MUDDESSİR SURESİ 31. Ayeti Ali Fikri Yavuz Meali
Biz o ateşin muhafızlarını hep meleklerden ibaret kıldık. Sayılarını da ancak kâfir olanlar için bir fitne yaptık, (zira on dokuz meleği azımsayarak onları helâk edebileceklerini sandılar); kendilerine kitab verilenler de Kur’an’ın hak olduğuna inansınlar; (çünkü onların kitablarında da bu meleklerin sayısı on dokuzdur); müminlerin de imanlarını artırsın. Kendilerine kitab verilenlerle müminler (böylece) şüpheye düşmesinler.
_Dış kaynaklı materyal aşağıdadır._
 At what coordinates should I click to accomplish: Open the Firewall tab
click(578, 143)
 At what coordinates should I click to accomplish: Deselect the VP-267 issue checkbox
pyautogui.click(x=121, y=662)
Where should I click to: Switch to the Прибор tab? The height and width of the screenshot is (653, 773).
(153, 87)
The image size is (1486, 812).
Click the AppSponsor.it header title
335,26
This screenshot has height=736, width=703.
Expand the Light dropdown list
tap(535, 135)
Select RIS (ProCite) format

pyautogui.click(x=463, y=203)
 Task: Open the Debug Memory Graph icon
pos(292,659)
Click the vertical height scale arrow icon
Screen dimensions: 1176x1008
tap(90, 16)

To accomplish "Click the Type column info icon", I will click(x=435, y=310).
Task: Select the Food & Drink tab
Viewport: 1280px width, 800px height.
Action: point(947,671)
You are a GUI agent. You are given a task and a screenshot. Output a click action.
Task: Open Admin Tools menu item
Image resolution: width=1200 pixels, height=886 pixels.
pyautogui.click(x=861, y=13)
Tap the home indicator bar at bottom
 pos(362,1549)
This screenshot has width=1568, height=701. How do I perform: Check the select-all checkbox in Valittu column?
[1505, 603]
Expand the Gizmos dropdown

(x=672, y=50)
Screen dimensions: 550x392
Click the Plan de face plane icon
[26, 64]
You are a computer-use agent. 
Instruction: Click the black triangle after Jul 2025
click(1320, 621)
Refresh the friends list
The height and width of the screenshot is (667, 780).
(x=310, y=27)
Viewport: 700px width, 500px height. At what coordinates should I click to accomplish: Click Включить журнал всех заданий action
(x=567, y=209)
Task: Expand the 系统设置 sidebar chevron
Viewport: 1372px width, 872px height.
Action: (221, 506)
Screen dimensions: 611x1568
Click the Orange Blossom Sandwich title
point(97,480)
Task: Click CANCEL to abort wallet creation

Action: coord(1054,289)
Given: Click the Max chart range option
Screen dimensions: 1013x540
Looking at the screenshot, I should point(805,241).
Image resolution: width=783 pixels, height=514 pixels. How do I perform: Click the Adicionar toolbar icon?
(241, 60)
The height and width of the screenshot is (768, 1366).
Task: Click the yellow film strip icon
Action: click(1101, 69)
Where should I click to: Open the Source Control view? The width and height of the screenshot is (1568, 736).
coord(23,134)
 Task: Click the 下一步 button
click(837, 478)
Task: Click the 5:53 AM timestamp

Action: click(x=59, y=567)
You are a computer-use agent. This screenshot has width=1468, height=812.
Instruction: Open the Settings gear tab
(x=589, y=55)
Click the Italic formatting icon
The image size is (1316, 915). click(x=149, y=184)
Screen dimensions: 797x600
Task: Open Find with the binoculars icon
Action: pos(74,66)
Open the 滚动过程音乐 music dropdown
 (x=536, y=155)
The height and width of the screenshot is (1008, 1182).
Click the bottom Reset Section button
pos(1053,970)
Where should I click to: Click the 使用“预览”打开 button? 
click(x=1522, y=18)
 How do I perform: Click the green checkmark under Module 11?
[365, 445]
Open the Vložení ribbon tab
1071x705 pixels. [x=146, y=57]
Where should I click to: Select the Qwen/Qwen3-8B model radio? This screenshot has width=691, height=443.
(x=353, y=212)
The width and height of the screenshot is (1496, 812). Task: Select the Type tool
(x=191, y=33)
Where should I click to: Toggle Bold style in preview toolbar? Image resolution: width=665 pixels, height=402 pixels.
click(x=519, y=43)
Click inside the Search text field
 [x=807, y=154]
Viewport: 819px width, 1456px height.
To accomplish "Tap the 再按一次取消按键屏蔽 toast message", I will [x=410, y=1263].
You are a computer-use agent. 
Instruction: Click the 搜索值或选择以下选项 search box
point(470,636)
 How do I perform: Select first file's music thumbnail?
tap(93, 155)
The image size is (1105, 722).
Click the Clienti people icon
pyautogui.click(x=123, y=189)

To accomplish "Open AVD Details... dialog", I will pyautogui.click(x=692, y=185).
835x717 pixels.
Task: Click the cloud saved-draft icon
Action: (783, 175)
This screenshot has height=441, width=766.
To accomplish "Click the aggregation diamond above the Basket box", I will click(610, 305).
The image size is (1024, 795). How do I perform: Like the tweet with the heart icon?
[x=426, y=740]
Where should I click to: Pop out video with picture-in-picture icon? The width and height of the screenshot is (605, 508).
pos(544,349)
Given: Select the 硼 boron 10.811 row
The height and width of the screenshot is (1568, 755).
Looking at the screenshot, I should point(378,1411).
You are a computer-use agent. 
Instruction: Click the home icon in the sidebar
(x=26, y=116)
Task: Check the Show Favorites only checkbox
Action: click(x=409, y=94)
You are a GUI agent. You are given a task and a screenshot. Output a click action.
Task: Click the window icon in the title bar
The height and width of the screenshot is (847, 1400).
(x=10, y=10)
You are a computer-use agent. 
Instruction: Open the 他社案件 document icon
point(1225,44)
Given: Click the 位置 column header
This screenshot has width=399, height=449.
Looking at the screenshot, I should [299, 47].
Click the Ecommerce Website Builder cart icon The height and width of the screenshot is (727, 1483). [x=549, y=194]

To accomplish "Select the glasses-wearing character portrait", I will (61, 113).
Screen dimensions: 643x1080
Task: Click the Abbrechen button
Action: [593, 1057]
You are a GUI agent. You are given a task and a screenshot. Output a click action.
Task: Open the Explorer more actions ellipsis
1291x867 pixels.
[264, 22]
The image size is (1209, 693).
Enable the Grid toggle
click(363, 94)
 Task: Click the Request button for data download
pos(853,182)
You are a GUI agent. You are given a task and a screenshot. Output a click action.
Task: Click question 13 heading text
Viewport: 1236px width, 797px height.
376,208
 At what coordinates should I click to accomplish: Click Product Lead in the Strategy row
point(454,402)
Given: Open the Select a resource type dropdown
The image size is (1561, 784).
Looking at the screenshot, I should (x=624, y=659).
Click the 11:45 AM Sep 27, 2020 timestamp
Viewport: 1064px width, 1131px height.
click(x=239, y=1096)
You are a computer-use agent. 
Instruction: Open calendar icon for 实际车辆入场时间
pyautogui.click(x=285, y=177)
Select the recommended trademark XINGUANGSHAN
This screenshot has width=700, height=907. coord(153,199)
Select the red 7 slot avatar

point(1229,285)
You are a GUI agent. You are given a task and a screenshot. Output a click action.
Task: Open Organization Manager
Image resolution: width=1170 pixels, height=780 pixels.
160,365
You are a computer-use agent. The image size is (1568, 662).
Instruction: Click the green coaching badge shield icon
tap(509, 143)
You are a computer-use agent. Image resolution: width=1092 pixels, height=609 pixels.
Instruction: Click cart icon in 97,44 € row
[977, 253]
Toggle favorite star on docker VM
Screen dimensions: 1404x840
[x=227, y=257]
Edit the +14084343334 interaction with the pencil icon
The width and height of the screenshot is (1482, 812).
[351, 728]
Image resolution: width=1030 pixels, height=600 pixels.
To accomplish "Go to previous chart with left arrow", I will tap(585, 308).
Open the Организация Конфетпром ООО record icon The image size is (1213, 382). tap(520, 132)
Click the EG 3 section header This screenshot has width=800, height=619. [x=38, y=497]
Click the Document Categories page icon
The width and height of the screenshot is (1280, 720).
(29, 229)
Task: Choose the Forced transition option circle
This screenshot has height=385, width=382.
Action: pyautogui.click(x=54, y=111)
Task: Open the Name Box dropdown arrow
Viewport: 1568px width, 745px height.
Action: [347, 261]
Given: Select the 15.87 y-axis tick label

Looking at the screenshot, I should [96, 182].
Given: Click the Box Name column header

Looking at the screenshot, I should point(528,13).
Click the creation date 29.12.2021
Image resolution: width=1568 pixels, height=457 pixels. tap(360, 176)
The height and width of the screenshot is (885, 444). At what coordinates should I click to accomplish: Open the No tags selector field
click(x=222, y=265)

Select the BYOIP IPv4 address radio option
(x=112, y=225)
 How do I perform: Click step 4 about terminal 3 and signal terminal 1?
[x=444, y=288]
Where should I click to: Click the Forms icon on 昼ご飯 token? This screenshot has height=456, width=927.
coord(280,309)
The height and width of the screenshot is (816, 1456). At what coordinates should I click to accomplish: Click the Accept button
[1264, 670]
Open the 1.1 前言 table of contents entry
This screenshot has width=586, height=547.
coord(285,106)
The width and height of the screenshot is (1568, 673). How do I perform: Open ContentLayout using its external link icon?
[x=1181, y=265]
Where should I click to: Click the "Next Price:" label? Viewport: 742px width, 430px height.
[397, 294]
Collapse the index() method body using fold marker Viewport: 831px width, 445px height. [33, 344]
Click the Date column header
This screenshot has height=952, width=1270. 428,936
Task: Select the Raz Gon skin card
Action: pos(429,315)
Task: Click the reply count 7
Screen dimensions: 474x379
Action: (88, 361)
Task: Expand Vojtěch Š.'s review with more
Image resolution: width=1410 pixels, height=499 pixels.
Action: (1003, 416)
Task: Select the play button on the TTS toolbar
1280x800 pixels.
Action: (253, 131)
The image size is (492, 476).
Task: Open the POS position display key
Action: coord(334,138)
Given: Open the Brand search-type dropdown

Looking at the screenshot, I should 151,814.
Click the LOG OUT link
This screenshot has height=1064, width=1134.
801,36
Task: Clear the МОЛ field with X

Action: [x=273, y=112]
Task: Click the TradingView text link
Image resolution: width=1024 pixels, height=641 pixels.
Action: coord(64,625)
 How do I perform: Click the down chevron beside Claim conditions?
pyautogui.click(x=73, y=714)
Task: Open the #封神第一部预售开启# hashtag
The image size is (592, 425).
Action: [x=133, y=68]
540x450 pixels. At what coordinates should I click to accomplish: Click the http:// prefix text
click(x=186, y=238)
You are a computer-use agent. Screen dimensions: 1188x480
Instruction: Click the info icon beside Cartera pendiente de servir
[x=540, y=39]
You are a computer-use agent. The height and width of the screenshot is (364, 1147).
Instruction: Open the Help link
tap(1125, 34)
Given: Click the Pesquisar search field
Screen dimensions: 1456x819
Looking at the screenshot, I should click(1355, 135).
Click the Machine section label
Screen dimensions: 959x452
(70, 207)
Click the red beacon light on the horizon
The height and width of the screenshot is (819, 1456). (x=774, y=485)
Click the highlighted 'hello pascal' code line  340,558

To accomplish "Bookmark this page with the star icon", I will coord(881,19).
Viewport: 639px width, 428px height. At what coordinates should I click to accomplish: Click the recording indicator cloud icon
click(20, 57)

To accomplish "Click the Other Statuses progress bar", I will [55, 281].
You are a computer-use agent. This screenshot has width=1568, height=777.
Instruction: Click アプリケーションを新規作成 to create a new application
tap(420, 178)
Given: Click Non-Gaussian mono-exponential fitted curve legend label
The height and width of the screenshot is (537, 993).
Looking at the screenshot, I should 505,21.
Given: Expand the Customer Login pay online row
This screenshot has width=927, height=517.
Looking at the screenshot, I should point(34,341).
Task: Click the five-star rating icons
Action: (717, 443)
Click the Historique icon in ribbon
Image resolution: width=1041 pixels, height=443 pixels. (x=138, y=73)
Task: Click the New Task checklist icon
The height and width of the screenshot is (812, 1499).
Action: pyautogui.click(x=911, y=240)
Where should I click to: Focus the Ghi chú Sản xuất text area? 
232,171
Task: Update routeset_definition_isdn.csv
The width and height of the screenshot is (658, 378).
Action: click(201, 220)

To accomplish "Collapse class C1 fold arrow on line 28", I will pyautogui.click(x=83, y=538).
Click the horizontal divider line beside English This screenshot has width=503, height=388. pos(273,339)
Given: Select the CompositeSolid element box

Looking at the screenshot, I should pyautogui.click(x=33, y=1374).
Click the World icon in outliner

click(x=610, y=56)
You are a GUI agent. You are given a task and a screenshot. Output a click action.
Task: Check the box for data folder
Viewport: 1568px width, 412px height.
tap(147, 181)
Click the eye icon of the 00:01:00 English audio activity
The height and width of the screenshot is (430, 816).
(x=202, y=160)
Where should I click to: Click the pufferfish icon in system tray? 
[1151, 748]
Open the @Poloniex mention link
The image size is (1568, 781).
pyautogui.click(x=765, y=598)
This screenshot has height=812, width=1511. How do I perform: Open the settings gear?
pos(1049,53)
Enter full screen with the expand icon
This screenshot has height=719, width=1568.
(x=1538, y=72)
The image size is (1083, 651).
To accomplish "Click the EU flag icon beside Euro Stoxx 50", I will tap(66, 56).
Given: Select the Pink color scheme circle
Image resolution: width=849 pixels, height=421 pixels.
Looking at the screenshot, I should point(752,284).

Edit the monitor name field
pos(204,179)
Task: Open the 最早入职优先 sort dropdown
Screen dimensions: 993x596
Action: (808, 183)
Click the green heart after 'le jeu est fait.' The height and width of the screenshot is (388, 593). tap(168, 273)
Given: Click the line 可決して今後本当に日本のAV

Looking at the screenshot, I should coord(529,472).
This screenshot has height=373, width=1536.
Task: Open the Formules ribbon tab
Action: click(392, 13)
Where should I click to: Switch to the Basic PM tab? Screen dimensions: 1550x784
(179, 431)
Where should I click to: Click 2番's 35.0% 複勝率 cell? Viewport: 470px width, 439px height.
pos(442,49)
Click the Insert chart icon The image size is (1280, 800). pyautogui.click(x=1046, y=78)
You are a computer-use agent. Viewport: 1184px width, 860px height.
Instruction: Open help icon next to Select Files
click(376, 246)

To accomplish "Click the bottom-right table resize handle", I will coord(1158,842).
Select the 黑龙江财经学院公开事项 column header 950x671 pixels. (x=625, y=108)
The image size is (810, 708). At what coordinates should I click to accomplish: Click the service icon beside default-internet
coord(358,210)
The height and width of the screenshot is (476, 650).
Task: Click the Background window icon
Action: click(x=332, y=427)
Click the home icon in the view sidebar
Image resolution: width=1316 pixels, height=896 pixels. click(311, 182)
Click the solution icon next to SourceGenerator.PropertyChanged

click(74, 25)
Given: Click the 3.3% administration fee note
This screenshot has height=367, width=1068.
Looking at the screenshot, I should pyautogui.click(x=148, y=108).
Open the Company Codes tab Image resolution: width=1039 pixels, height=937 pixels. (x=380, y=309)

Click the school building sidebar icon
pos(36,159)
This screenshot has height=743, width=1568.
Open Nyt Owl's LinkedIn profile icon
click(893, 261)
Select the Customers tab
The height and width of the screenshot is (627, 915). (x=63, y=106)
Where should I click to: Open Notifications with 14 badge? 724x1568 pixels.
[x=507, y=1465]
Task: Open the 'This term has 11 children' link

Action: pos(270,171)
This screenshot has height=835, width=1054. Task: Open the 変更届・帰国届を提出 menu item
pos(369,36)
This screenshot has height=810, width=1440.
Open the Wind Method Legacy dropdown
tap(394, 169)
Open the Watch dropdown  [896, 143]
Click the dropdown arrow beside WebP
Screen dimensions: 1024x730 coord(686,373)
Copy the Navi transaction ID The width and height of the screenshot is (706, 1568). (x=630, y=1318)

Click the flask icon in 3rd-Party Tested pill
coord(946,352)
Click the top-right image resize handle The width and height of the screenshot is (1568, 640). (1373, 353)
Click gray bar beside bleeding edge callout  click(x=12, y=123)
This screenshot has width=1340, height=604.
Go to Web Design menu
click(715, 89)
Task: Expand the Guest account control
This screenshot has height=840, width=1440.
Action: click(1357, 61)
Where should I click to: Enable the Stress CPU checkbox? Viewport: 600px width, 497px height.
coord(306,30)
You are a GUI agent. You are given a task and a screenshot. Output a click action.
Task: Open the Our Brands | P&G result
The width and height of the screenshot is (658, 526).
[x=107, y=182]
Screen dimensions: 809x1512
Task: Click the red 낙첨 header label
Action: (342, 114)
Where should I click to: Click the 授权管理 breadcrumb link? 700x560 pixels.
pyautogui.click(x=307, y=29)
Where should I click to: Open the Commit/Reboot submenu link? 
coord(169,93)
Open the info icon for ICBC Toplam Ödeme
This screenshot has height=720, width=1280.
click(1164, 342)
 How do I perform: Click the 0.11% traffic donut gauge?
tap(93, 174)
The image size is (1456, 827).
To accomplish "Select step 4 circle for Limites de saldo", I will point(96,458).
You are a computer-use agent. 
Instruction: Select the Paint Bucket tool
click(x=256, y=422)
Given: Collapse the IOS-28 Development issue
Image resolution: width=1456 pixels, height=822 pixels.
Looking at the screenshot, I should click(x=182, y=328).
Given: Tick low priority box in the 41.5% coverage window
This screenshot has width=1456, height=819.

Kalblerinde bir maraz (nifak) bulunanlarla kâfirler de şöyle desin: “- Allah bu sayı ile beraber hangi şeyi murad etmiştir? İşte Allah dilediğini böyle şaşırtır, dilediğini de yola getirir. Rabbinin ordularını da ancak kendisi bilir. O cehennem de insanlar için ancak bir öğüddür.